I was not disappointed that Mohinga on its best days is bland and with a slightly discernible texture; I was disappointed that if ever I’m not sure of what to eat in a foreign country, I do not have a fail-safe food option anymore.

No No in many ways reminded me of Suu Kyi – a calm woman with a stubborn will to persist and break those not prepared to listen. As we advanced into inner Myanmar fatigue, a condition alien to No No and presumably Suu Kyi, set in and any trip recommendations from her were met with obvious indifference. She tried hard to sell a day-trip to a weaving village where women spent over a year weaving a single shirt and a visit to a monastery famous for cats that at some indistinct moment in the past had jumped through hoops. She found it difficult to comprehend how the burning heat, foot sores or an afternoon beer could come between traveler and weaver.

No No resorted to hyperbole, “But if you miss weaving, you miss everything!”  

It seemed odd that she refused to take no for an answer. It was odd that I was still indifferent to the country. According to the biography of Myanmar that I read on my way to Yangon, the lack of a deep international understanding of Myanmar was due to a ‘singularly ahistorical’ view towards the nation. I was told that to understand its present, we needed to delve into its past. (The River of Lost Footsteps, Thant Myint U)
 
I delved. And the recurrent waves of conquest, war and colonization do offer a fair explanation to the palpable xenophobia and to perhaps - ‘Why are so many homes forted in by barbed wire?’ But to conquer and be conquered by Siam (present day Thailand) time and again and still not learn the importance of lemongrass in curry – I cannot understand. 

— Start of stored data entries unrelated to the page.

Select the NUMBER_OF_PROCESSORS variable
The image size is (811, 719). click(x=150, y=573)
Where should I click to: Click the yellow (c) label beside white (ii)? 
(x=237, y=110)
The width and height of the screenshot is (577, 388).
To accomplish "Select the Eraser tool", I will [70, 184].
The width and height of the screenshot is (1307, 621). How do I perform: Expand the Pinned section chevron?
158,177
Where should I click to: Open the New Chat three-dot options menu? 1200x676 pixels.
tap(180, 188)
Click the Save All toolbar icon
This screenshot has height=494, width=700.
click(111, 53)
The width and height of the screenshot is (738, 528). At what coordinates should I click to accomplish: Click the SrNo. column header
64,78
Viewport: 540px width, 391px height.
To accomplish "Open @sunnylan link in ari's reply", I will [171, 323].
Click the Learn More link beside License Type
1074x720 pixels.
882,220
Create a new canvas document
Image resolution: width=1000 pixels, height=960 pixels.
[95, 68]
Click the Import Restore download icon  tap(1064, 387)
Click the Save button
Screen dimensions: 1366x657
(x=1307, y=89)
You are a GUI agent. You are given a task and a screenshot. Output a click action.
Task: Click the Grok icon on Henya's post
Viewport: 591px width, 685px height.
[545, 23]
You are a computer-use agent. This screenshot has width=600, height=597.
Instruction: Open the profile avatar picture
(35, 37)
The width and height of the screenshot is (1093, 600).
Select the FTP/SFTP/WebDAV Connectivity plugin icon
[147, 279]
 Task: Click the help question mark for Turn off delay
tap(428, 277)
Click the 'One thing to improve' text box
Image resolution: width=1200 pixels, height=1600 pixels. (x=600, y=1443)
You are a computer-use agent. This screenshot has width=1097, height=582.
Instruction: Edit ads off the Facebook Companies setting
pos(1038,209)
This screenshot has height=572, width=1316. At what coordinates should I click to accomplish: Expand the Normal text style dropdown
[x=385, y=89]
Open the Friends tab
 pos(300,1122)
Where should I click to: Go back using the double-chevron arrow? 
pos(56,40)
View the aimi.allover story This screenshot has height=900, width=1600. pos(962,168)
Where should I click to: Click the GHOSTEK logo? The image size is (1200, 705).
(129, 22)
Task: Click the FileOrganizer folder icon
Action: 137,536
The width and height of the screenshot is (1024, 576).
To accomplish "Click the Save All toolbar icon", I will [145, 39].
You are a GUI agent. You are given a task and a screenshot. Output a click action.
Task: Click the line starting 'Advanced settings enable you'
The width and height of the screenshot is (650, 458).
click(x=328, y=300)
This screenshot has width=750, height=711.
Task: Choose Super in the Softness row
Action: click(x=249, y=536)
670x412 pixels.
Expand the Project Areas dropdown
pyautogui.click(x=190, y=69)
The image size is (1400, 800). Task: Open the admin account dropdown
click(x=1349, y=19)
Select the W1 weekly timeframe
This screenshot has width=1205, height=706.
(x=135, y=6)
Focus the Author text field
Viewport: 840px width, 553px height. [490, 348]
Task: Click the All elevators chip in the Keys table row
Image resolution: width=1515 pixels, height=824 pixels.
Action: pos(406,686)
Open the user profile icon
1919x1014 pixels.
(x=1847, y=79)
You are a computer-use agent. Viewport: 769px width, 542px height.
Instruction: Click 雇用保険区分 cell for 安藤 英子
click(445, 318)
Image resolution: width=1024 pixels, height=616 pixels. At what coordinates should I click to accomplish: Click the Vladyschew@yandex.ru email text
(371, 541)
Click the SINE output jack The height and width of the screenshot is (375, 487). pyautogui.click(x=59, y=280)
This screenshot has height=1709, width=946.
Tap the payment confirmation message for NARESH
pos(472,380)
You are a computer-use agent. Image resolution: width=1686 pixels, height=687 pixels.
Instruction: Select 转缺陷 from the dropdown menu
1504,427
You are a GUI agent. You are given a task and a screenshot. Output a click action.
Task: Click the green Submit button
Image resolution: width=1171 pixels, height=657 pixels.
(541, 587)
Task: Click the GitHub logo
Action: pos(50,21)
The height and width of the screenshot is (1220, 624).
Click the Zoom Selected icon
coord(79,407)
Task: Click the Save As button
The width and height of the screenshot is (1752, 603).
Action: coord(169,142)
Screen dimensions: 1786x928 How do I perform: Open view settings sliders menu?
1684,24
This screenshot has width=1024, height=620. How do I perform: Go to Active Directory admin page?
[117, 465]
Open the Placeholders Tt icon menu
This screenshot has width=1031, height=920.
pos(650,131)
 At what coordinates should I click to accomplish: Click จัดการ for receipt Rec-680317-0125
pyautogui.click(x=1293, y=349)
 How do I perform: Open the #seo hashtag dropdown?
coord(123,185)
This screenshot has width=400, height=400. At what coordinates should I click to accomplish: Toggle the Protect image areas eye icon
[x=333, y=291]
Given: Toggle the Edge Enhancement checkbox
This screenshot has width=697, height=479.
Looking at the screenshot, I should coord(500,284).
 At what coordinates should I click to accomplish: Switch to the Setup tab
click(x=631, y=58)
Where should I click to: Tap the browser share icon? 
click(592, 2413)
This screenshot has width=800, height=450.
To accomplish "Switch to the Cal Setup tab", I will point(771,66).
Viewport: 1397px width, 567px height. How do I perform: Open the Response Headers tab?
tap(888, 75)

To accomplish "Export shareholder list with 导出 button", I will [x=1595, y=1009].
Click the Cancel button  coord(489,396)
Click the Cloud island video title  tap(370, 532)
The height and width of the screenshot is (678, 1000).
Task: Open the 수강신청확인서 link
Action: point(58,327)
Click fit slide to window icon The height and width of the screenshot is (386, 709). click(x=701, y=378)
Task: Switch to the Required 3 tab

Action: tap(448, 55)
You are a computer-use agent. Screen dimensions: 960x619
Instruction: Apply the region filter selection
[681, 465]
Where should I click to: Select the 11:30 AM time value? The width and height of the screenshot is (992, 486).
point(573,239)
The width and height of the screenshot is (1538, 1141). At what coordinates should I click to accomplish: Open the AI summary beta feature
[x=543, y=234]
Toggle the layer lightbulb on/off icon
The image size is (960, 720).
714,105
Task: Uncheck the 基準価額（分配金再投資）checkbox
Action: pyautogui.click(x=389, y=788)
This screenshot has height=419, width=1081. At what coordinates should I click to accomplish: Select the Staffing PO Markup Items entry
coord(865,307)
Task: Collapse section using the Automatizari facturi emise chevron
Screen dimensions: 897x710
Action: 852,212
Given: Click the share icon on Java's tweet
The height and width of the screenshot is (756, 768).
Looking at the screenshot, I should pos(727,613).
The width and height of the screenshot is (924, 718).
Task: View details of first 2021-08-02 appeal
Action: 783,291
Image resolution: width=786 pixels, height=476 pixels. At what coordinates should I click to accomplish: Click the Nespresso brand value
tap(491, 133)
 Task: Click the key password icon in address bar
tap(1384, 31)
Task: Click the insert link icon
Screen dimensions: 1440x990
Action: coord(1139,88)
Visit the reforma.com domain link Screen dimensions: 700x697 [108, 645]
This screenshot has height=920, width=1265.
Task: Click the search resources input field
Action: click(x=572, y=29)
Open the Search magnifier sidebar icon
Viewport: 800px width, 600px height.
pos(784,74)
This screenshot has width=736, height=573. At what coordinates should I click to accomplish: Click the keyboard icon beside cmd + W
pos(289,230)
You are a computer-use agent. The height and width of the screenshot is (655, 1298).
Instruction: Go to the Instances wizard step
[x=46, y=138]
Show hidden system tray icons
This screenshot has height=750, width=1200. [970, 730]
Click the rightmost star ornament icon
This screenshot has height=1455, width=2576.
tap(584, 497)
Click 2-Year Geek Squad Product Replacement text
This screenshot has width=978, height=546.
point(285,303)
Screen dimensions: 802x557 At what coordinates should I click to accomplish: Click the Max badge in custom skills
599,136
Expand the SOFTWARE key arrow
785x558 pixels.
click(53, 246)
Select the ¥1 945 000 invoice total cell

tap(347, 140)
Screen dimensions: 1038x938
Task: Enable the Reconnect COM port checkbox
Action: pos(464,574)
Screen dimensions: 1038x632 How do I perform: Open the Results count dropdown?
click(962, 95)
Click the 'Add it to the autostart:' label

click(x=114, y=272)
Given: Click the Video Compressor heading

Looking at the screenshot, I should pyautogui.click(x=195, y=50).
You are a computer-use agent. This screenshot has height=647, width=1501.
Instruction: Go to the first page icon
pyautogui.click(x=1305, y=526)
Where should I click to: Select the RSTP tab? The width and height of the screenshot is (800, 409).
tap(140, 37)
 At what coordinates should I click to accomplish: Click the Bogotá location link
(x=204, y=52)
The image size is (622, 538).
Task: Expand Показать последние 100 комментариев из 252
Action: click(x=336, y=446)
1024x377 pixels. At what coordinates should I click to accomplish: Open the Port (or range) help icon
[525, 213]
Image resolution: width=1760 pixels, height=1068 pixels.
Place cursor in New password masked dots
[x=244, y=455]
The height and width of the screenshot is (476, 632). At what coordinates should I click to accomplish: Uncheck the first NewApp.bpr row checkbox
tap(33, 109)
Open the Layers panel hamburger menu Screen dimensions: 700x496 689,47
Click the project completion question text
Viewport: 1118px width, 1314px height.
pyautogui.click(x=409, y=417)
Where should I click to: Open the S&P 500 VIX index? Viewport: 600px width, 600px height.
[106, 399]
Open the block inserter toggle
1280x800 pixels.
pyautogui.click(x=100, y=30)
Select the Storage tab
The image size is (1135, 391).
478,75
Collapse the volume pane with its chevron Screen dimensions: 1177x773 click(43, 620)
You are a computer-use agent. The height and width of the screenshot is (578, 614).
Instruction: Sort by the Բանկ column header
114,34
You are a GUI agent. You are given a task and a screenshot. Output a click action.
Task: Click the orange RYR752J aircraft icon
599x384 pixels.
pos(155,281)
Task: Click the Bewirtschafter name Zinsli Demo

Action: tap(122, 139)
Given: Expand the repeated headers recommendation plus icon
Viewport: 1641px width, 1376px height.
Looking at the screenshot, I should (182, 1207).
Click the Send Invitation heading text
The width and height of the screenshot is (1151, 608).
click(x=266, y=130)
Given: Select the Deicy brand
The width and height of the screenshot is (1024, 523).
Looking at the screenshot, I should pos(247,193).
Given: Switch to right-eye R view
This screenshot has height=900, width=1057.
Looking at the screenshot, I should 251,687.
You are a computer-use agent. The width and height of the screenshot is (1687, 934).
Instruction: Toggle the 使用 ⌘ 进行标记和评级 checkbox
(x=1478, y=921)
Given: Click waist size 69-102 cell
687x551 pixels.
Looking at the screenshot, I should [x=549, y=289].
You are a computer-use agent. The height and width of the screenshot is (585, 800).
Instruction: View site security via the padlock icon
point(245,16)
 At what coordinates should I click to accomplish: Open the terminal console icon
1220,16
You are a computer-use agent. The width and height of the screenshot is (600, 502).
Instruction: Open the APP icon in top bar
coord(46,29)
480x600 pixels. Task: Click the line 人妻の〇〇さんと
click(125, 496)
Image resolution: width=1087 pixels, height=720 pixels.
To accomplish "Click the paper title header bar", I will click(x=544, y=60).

Which is why I cannot elope to Burma.

Thursday, May 3, 2012

Move like rock, river flow around you


I was molested in Saigon last month. 

Mildly. 

I am not used to getting a massage, especially the ones I’m expected to pay for. Also, it’s been a while since I’ve seriously dated a girl long enough to say, “It’s been 15 dates. Can I have my free massage now, bitch? Please.”

To men, a relationship is like stamps on a loyalty card – one is entitled to a goody every third date. I hold your hand after the 3rd date, kiss you on the 6th, request to see your chest on the 9th, see it on the 12th and get my free massage on the 15th. If any of the dates involve the purchase of alcohol, I am entitled to a random bonus goody depending on how much rum is drunk. If you do not respect the rules of the loyalty card, I will be disloyal.    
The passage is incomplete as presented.